**EXTRACTED MATERIAL**.
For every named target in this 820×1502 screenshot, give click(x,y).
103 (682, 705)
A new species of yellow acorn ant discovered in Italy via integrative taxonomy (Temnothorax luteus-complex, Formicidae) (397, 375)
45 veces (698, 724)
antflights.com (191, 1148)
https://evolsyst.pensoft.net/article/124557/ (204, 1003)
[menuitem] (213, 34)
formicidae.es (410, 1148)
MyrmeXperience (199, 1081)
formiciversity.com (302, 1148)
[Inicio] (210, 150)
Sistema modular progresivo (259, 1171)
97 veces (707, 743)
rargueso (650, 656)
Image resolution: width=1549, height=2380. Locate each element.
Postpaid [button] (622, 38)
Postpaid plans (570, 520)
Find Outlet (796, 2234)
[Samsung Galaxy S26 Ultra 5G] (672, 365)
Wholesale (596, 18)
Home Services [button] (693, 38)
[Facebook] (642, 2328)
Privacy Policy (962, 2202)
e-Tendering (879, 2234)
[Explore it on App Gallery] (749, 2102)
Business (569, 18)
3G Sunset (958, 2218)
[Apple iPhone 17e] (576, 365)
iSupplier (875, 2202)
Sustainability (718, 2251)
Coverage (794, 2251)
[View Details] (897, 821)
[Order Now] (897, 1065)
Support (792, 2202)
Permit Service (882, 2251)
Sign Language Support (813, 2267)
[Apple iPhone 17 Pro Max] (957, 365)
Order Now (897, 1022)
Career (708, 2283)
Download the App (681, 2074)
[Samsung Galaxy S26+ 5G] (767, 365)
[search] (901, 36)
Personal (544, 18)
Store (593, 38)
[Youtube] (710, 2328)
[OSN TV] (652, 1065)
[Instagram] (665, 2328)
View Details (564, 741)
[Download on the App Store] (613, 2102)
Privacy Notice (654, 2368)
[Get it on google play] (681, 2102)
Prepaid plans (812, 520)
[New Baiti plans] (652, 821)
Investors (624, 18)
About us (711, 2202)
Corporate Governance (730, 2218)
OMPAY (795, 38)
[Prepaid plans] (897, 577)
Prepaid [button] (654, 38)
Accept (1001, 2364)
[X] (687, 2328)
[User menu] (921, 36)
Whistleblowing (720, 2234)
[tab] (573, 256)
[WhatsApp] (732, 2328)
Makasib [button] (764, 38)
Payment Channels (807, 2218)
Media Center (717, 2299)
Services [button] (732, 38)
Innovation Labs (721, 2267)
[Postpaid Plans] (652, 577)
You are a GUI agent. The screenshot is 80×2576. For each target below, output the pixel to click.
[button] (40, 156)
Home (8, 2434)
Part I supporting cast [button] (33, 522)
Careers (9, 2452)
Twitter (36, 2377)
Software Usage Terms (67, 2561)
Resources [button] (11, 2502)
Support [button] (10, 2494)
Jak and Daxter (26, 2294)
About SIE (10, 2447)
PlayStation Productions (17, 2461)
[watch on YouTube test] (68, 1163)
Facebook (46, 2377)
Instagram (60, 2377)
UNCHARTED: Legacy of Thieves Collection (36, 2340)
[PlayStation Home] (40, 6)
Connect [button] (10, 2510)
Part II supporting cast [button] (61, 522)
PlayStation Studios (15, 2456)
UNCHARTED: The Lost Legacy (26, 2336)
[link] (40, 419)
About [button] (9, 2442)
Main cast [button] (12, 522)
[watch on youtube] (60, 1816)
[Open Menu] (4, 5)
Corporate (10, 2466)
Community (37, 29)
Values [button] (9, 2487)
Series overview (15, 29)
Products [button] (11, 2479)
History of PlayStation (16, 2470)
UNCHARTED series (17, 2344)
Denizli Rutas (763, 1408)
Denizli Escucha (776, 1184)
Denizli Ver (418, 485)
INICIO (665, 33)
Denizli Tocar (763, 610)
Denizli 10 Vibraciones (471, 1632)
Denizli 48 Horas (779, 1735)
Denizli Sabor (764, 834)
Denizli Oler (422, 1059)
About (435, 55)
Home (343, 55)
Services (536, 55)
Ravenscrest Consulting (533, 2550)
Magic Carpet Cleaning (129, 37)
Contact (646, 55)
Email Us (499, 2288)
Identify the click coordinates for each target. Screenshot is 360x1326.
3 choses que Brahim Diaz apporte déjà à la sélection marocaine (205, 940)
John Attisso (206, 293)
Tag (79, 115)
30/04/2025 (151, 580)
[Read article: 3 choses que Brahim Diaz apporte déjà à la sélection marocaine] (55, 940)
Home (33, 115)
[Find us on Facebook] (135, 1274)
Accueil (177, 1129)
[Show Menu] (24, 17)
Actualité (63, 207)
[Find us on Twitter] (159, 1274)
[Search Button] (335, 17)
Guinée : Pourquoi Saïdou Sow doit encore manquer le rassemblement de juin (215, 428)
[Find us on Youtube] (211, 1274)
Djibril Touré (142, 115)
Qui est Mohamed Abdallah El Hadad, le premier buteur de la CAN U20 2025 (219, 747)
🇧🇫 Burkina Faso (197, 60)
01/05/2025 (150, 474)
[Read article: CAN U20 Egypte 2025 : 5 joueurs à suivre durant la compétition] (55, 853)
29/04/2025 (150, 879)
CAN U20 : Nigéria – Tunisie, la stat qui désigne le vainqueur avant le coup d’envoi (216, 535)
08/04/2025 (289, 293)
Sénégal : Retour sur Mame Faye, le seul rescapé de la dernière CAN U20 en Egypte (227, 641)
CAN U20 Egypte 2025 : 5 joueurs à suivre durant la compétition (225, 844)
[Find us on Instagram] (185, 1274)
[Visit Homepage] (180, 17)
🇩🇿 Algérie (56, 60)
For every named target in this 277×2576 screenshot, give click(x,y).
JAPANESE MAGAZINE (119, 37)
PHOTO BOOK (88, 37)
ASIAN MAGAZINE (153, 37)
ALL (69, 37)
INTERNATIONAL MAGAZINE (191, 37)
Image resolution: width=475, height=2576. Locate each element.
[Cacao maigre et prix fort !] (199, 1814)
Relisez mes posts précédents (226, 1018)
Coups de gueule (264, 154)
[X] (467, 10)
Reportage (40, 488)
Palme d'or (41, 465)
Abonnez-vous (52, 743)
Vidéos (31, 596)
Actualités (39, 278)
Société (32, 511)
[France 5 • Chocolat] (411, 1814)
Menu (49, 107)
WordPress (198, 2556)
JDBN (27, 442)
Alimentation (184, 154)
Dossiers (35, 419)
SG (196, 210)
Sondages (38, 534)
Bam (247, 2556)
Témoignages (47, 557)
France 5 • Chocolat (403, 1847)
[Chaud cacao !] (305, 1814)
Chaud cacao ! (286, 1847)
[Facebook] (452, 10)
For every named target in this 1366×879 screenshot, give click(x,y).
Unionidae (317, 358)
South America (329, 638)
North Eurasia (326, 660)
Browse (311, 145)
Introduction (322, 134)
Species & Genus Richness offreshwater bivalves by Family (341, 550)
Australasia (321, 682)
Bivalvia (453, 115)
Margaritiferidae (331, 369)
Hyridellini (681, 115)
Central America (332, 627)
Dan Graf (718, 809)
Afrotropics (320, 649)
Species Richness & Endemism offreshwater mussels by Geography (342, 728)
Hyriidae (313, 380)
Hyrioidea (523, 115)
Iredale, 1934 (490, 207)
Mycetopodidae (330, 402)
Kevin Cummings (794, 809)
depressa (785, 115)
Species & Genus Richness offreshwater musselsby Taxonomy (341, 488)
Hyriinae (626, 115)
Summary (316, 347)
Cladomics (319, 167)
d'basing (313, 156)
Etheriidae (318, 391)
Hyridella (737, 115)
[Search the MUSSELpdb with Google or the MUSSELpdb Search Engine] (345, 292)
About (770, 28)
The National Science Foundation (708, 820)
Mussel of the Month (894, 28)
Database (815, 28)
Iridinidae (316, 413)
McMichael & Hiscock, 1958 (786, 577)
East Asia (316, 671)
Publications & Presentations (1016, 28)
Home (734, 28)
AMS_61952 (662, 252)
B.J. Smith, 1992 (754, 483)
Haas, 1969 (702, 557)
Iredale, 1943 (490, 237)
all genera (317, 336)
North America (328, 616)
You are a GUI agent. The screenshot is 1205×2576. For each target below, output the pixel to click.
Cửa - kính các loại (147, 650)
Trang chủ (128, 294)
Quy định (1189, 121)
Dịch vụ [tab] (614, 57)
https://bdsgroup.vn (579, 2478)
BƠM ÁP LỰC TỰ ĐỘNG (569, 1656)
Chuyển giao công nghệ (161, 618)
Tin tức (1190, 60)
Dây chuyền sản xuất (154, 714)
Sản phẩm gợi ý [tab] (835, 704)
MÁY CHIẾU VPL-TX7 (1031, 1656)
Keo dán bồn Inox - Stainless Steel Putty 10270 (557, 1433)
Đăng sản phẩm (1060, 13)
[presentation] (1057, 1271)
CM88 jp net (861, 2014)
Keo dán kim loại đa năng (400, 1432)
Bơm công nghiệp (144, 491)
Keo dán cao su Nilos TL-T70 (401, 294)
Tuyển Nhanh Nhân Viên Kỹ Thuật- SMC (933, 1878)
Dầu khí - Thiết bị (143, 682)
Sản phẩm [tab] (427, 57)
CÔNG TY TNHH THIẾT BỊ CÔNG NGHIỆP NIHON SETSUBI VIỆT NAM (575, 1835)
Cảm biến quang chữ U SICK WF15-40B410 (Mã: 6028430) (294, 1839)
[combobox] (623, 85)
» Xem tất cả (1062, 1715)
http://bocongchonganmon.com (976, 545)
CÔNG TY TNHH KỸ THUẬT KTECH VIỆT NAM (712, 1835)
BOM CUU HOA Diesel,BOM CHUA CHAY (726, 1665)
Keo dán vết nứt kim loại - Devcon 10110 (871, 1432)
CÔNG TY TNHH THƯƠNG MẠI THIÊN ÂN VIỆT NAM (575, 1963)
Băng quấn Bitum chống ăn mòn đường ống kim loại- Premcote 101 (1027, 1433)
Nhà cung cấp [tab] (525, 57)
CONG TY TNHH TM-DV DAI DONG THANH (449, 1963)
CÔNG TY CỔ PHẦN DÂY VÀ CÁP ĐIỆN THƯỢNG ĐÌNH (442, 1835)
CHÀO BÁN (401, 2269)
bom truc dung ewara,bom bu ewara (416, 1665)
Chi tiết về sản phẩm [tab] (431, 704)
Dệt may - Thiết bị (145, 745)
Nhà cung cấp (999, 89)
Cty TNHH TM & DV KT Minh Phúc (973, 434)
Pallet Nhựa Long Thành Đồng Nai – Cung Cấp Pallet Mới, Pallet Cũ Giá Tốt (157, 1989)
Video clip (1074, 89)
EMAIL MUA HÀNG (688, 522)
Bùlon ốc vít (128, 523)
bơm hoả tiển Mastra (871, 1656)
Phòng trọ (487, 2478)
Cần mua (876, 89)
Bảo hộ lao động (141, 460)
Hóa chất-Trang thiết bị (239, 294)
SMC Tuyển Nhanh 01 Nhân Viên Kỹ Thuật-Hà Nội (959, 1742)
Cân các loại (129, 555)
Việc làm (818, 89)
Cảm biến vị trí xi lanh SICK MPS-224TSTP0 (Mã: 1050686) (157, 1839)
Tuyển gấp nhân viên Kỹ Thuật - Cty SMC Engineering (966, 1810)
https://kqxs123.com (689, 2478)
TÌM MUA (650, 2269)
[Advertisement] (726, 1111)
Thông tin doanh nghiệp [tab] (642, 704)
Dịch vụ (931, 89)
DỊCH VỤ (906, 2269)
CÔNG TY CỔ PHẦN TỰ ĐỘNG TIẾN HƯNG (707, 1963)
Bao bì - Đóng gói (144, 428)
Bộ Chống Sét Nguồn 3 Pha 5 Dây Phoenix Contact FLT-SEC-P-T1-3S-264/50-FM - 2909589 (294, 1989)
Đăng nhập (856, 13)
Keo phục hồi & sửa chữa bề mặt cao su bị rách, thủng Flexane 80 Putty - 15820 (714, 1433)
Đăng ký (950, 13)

**YOUR ASSIGNMENT**. Write out the listing's lines exactly, from its first line through the line that contains "[menuitem] (213, 34)", and stop there.

**THE COMPLETED TASK**.
For every named target in this 820×1502 screenshot, give click(x,y).
103 (682, 705)
A new species of yellow acorn ant discovered in Italy via integrative taxonomy (Temnothorax luteus-complex, Formicidae) (397, 375)
45 veces (698, 724)
antflights.com (191, 1148)
https://evolsyst.pensoft.net/article/124557/ (204, 1003)
[menuitem] (213, 34)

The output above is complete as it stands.